Beginning in 2026, only 100 players will retain fully exempt status through the FedEx Cup points list, down from 125 (the case since 1983), with those finishing in the 100-110 range receiving conditional status and the opportunity for roughly 15 full-field starts. Additionally, the number of Tour cards awarded to Korn Ferry Tour graduates will shrink from 30 to 20, and field sizes for many events, including marquee tournaments like The Players Championship, will be slimmed down with at least a dozen fewer players in the field.
These far-reaching changes, proposed by the PGA Tour’s Player Advisory Council, were approved by the Policy Board ushering in a new epoch of professional golf. The influence wielded by the tour’s councils is not merely symbolic—they have proven integral in shaping the future of the sport.
“It was unanimous across the board what we need to do to present a better product and something better for our fans, for our events, our sponsors. Redefining what a tour pro is, streamlining that,” Tiger Woods said, during a press conference in the Bahamas at the Hero World Challenge.
Today, the PGA Tour announced the formation of a brand new advisory group. The Creator Council consisting of popular content producers such as Wesley and George Bryan, Roger Steele, Erik Anders Lang and Paige Spiranac, all of whom teed it up at the Creator Classic sponsored by Blackstone (the outdoor griddle brand) back in August. Sixteen social media personalities played the back nine at East Lake Golf Club ahead of the Tour Championship in an event that aired live on the Golf Channel, ESPN+, Peacock and YouTube with Pro Shop Studios partnering with PGA Tour Entertainment to handle on-ground and broadcast production. The event’s YouTube view count alone surpassed 2.5 million, with an additional 2.8 million views coming from the participants’ individual YouTube channels.
The plan is to create a forum that brings a substantive set of voices together to discuss how to reach the next generation of fans and make it easier for content creators to work with the PGA Tour. Led by Andy Weitz, the PGA Tour’s chief marketing and communications officer, this Generation Z attuned think tank will convene monthly to strategize on future editions of the Creator Classic and also tackle broader topics including fan engagement strategies, collaborative content opportunities, PGA Tour media regulations and event/broadcast enhancements.
The announcement of the Creator Council is likely to elicit its share of skepticism and even snark from the golf social media community, questioning what the Tour truly aims to achieve by convening this group of influencers.
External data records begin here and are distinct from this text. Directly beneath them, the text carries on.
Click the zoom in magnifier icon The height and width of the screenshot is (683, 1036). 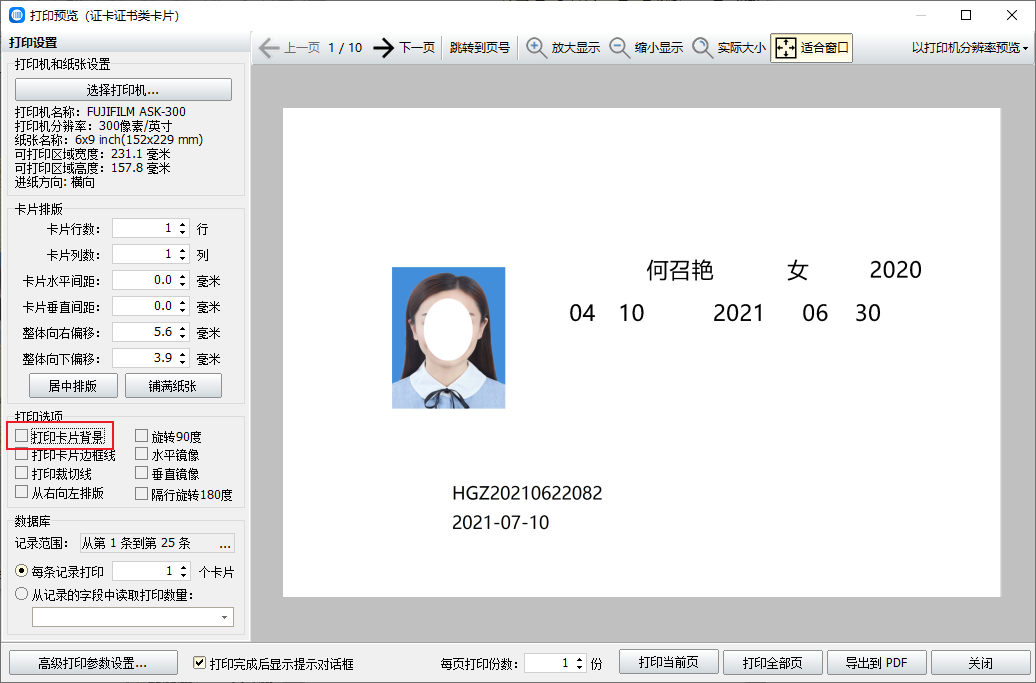click(x=537, y=48)
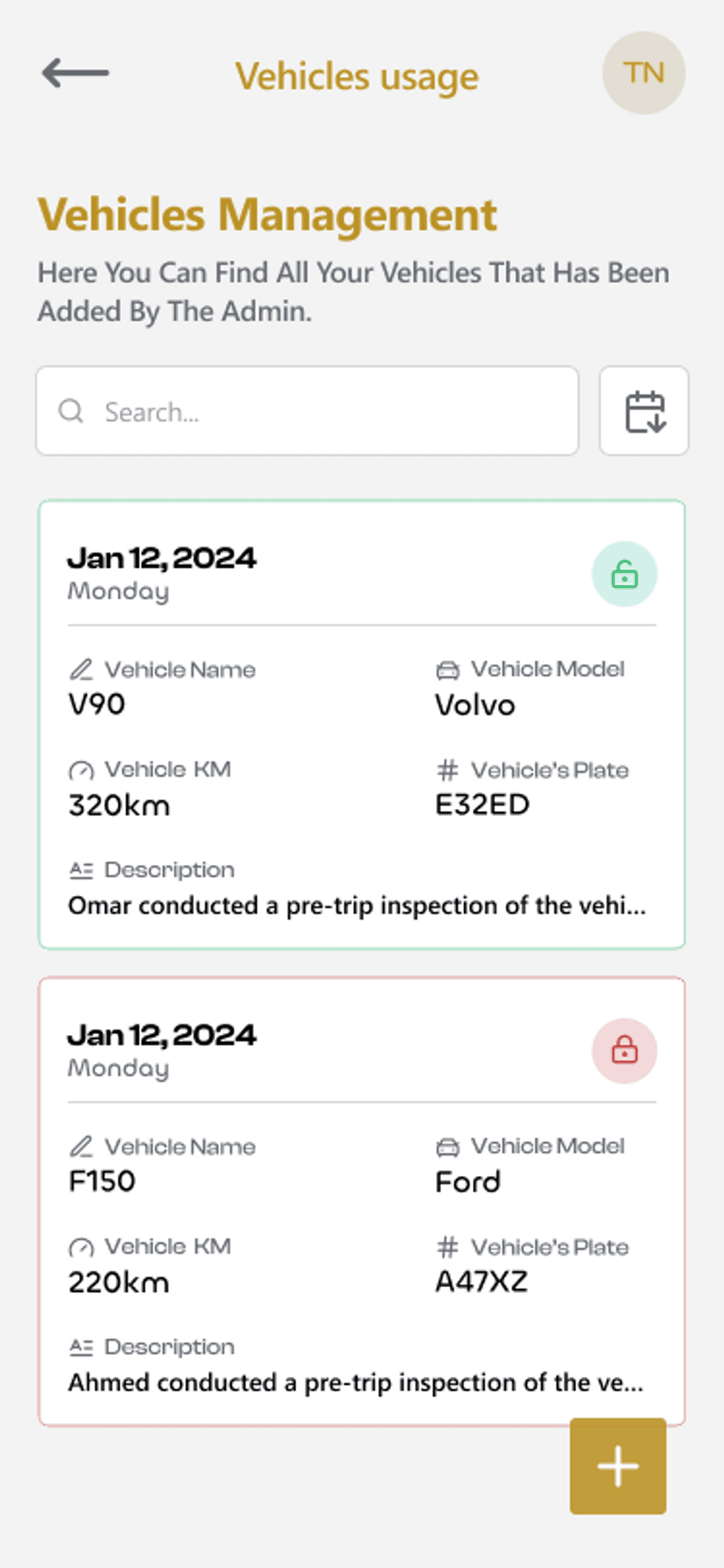Click the car icon beside Volvo Vehicle Model

point(447,670)

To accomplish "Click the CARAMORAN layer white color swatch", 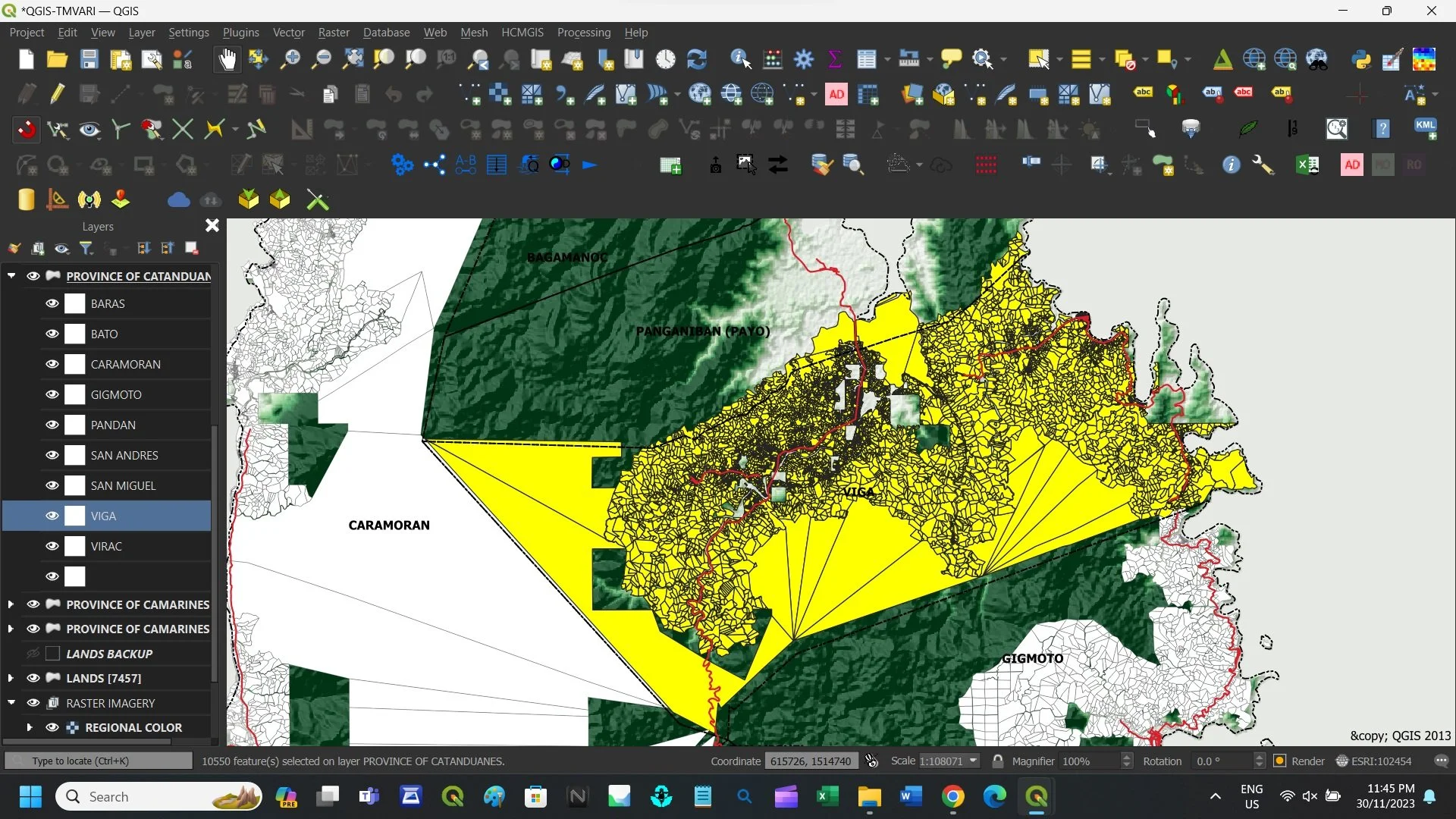I will (74, 364).
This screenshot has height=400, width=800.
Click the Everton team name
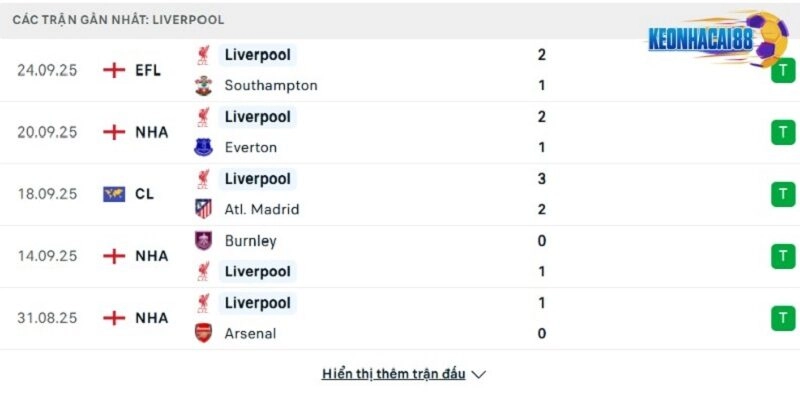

Yet, the Tour appears undeterred, embracing potential critiques as part of its effort to evolve and better serve its audience.
“It all starts with fans, and we are willing to absorb some of that skepticism and engage people who might have a point of view that will make us better if it serves our fans,” Weitz said.
There’s a direct thread between the PGA Tour Fan Forward initiative, a comprehensive research project the tour initiated this past summer that is still ongoing and the Creator Council’s efforts to engage with fans. The Tour reached out to 15,000 core fans in June and July to get a read on all aspects of fandom, how they felt about the tour and what drove their behavior, with a goal of evolving to meet them on their terms to buoy their engagement. Phase two widened the focus and sample size with 30,000 more casual fans responding to a survey. Phase three, launched before Thanksgiving, tests tactics around competition format changes, broadcast innovation, how to produce more compelling player content and expectations around the tournament experience and onsite activations to enhance the product. It’s still early in the process but the goal is to take that feedback into account and evolve accordingly.
“We’re still at the very beginning of our fan forward initiative, processing what we are hearing but it is clear to us that they have ideas about how the actual competition format itself can evolve and there is a lot of learnings we can take from other sports on that front,” Weitz revealed, adding that core fans also have suggestions for improving the television viewing experience, which they intend to explore with their broadcast partners.